Date of Award


Document Type

Open Access Dissertation

Degree Name

Doctor of Philosophy in Computer Engineering (PhD)

Administrative Home Department

Department of Electrical and Computer Engineering

Advisor 1

Michael C. Roggemann

Committee Member 1

Timothy C. Havens

Committee Member 2

Jeremy P. Bos

Committee Member 3

Joshua M. Pearce


Cameras are everywhere for security purposes and there are often many cameras installed close to each other to cover areas of interest, such as airport passenger terminals. These systems are often designed to have overlapping fields of view to provide different aspects of the scene to review when, for example, law enforcement issues arise. However, these cameras are rarely, if ever positioned in a way that would be conducive to conventional stereo image processing. To address this, issue an algorithm was developed to rectify images measured under such conditions, and then perform stereo image reconstruction. The initial experiments described here were set up using two scientific cameras to capture overlapping images in various cameras positons. The results showed that the algorithm was accurately reconstructing the three-dimensional (3-D) surface locations of the input objects.

During the research an opportunity arose to further develop and test the algorithms for the problem of monitoring the fabrication process inside a 3-D printer. The geometry of 3-D printers prevents the location of cameras in the conventional stereo imaging geometry, making the algorithms described above seem like an attractive solution to this problem. The emphasis in 3-D printing on using extremely low cost components and open source software, and the need to develop the means of comparing observed progress in the fabrication process to a model of the device being fabricated posed additional development challenges. Inside the 3-D printer the algorithm was applied using two scientific cameras to detect the errors during the printing of the low-cost open-source RepRap style 3-D printer developed by the Michigan Tech’s Open Sustainability Technology Lab. An algorithm to detect errors in the shape of a device being fabricated using only one camera was also developed. The results show that a 3-D reconstruction algorithm can be used to accurately detect the 3-D printing errors.

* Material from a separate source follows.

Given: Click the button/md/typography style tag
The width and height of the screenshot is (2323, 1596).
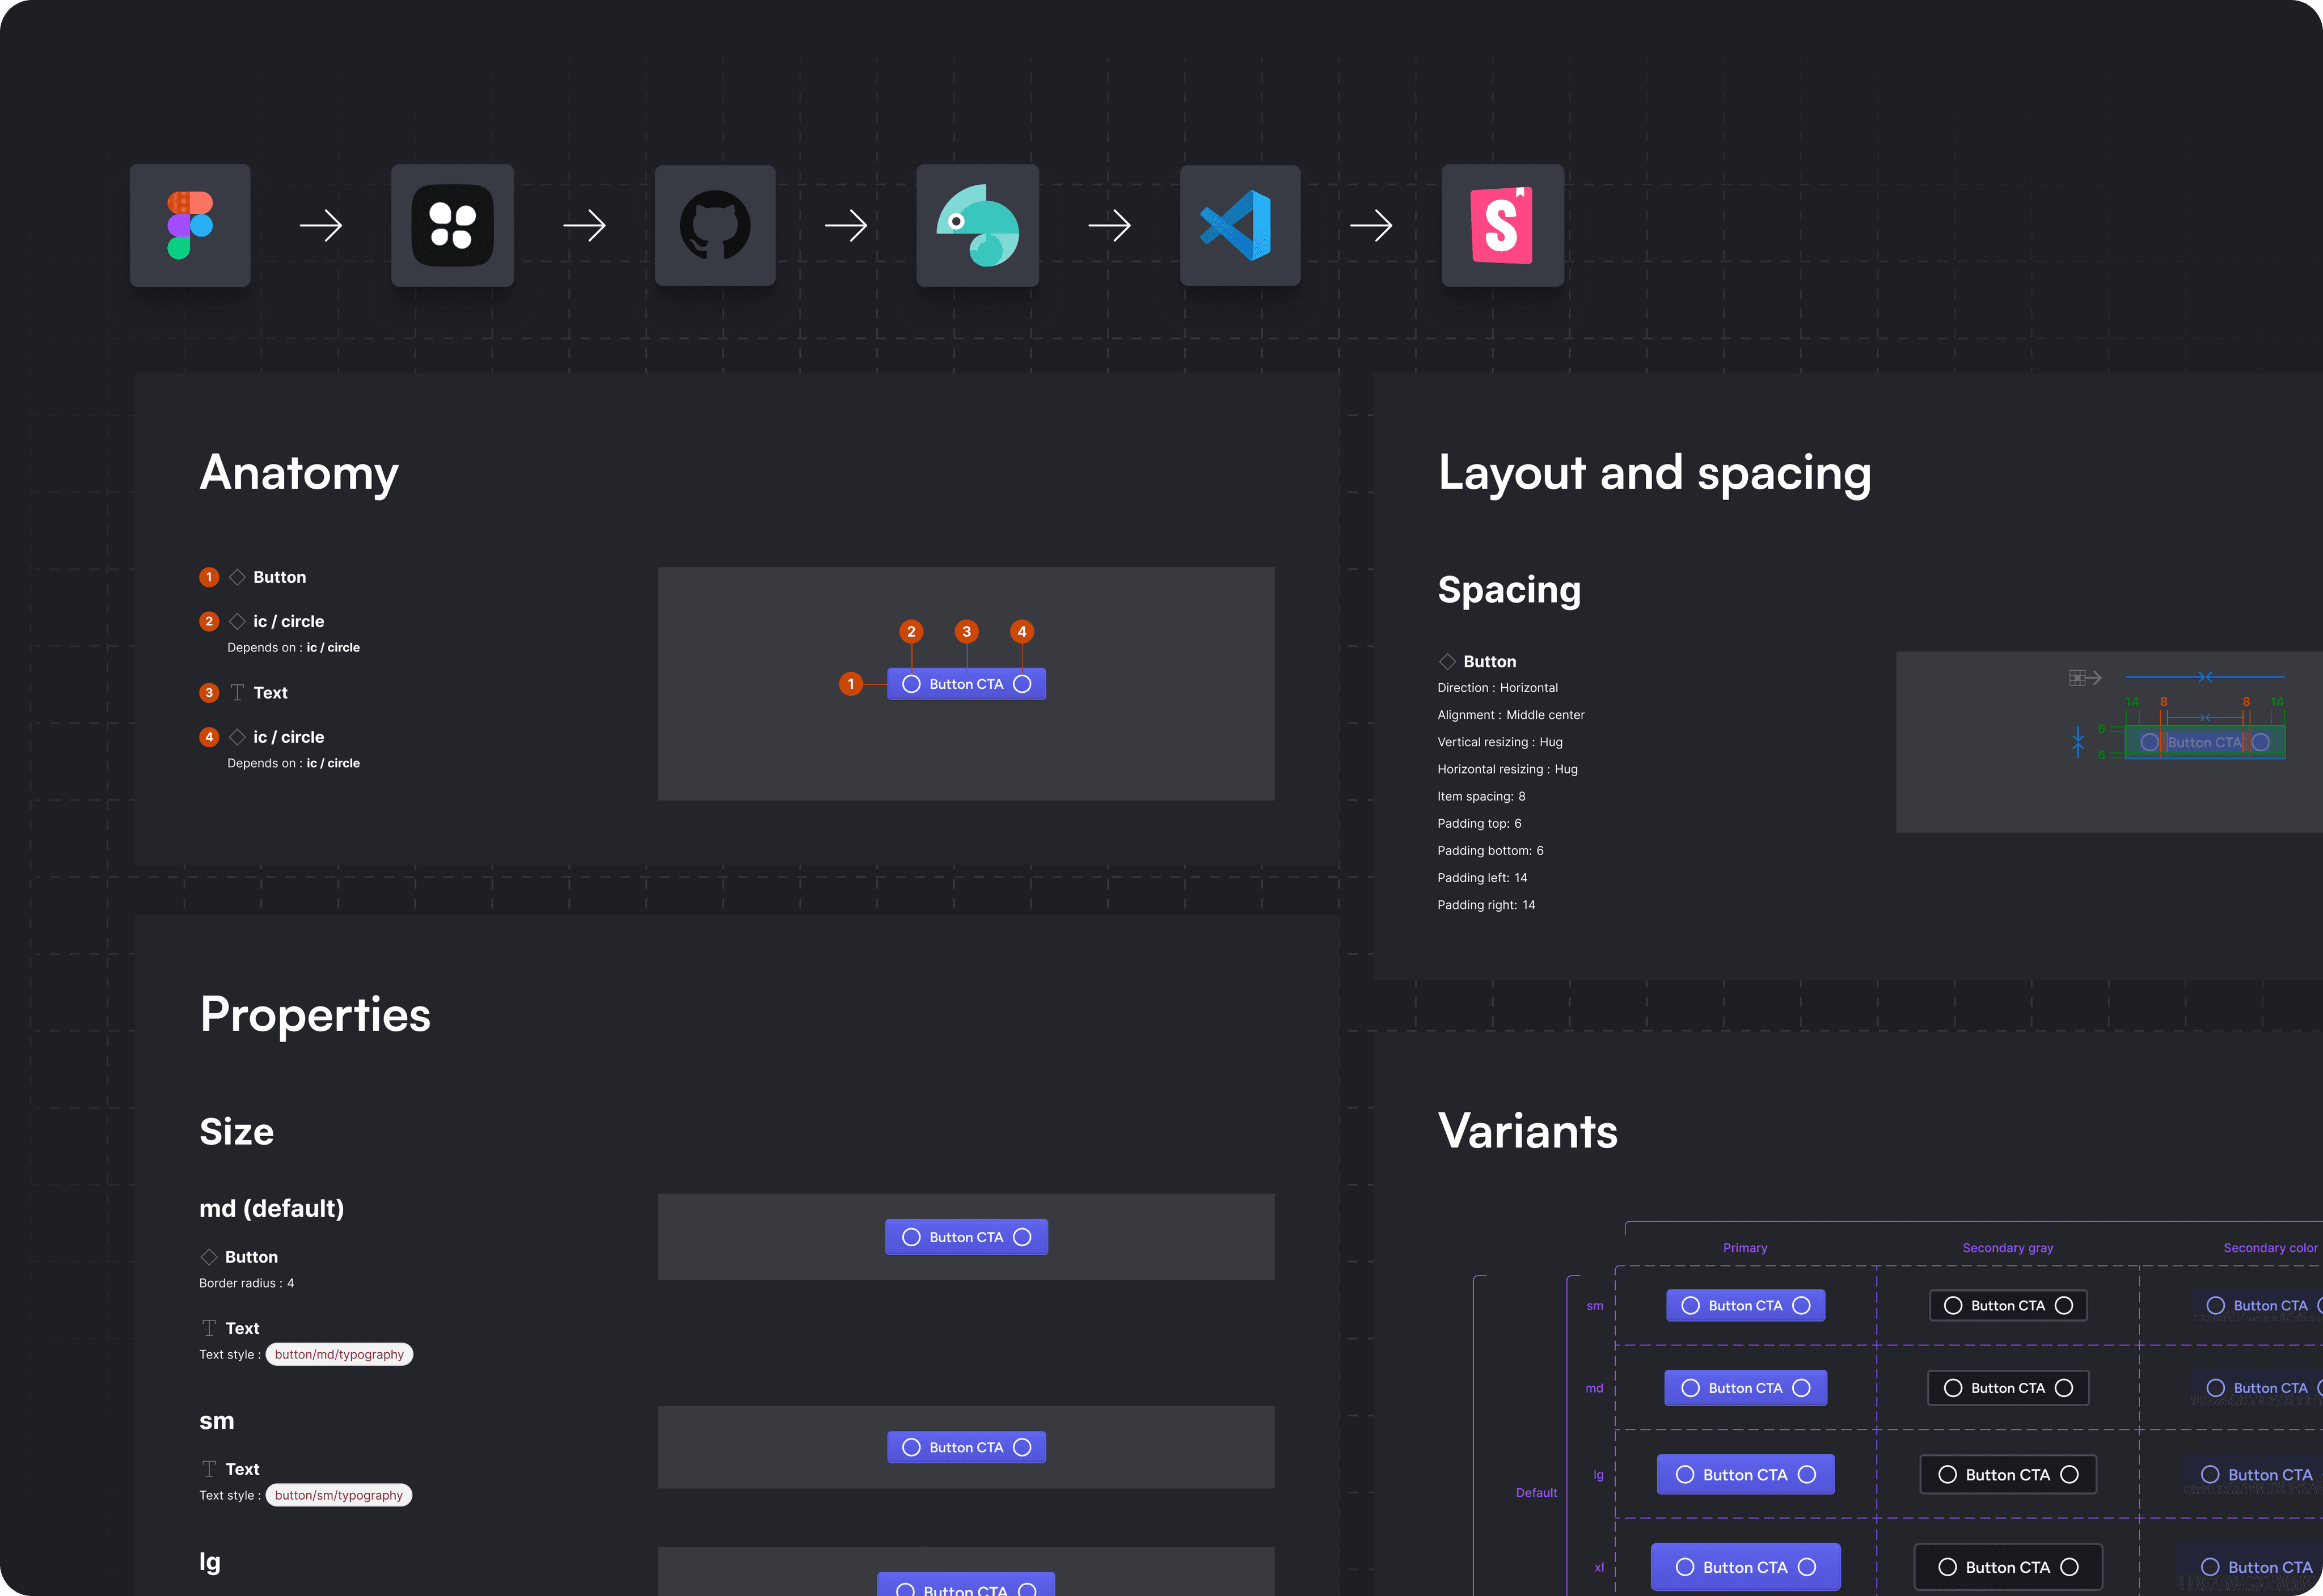Looking at the screenshot, I should (x=339, y=1354).
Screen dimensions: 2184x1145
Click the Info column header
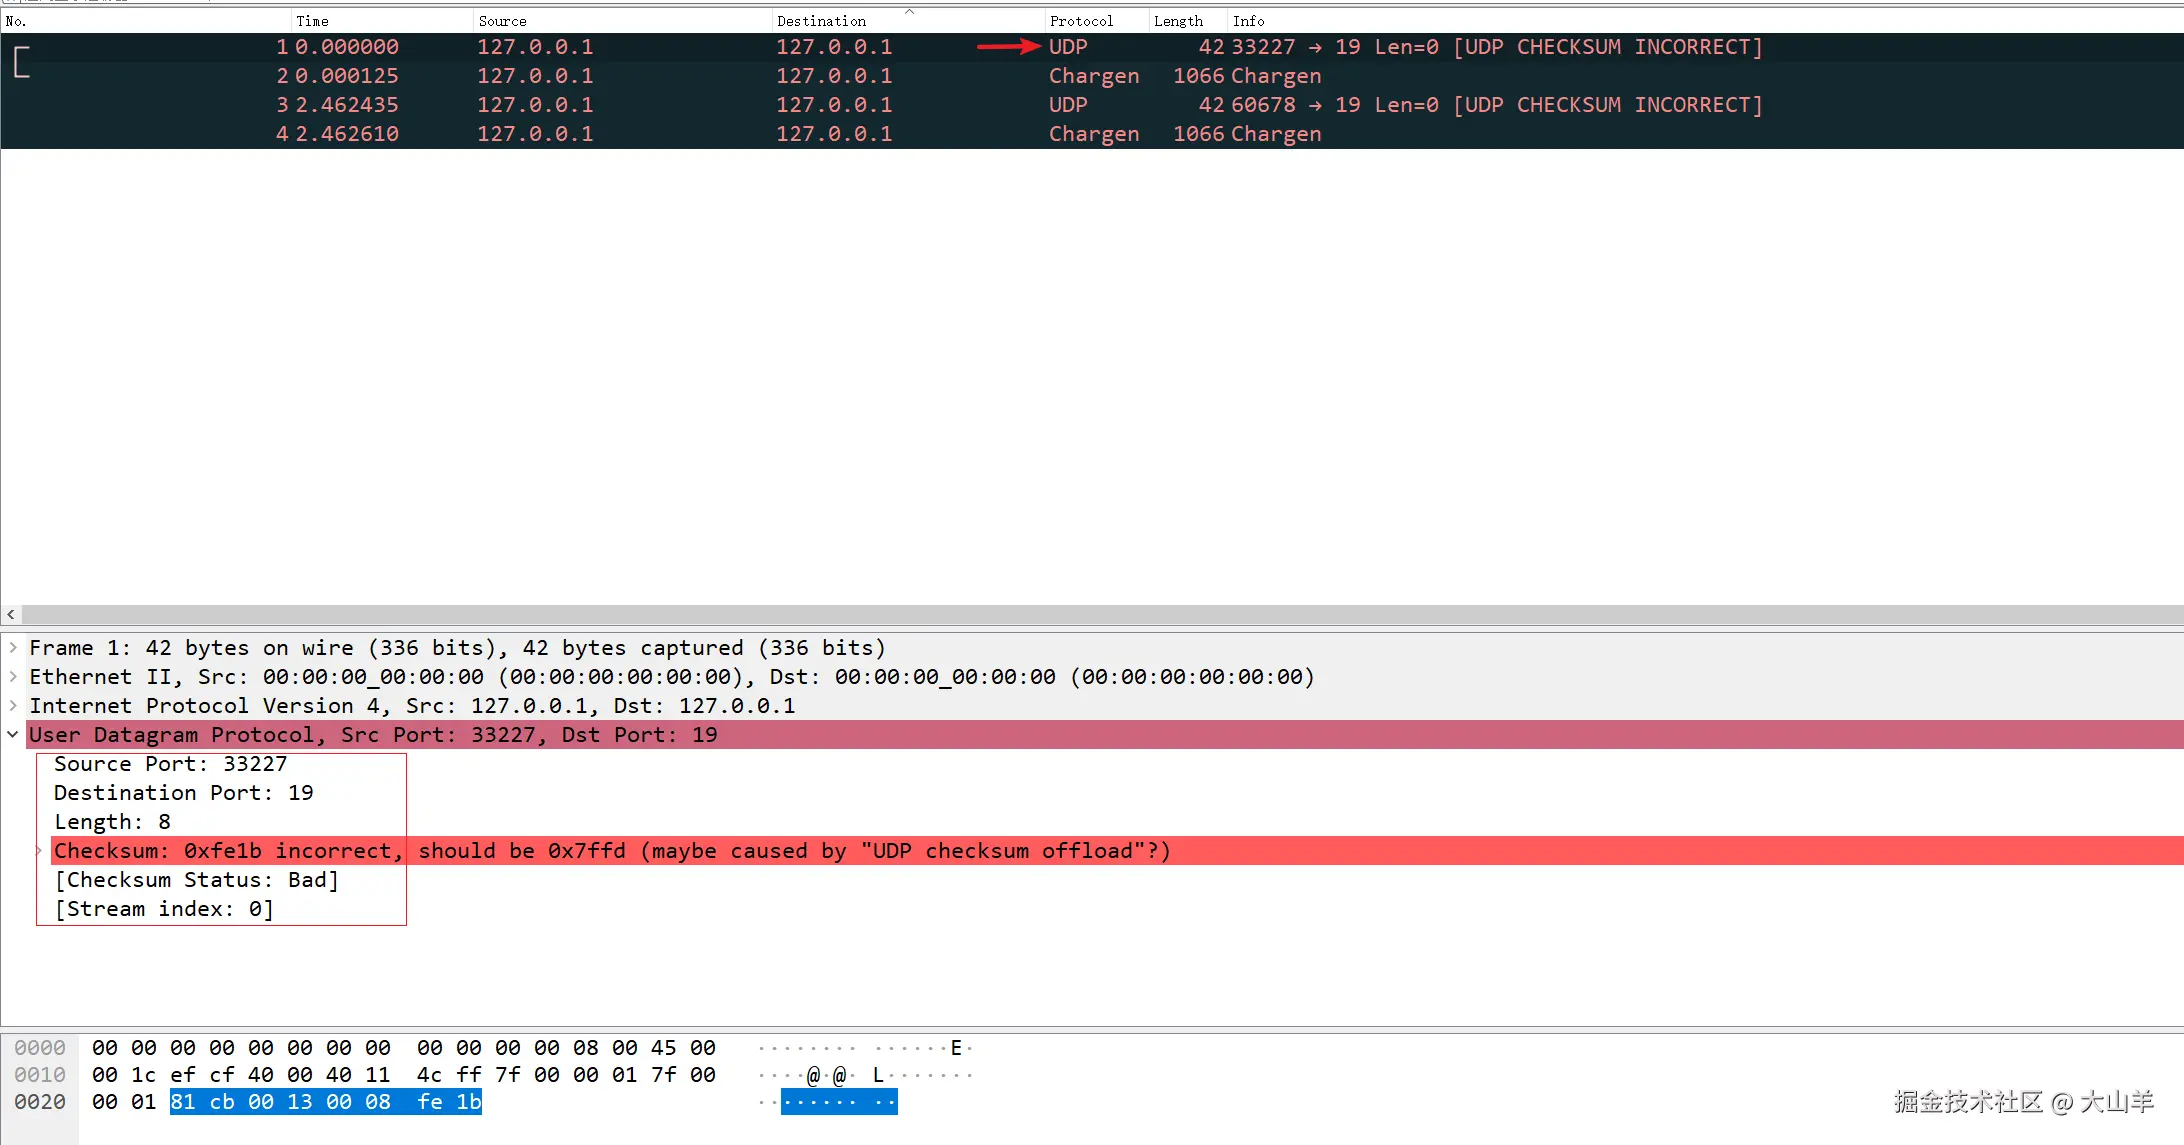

The initial development of the algorithm was in MATLAB. The cost of the MATLAB software might prevent it from being used by open-source communities. Thus, the algorithm was ported to Python and made open-source for everyone to use and customize. To reduce the cost, the commonly used and widely available inexpensive webcams were also used instead of the expensive scientific cameras. In order to detect errors around the printed part, six webcams were used, so there were 3 pairs of webcams and each pair were 120 degrees apart. The results indicated that the algorithms are precisely detect the 3-D printing errors around the printed part in shape and size aspects. With this low-cost and open-source approach, the algorithms are ready for wide range of use and applications.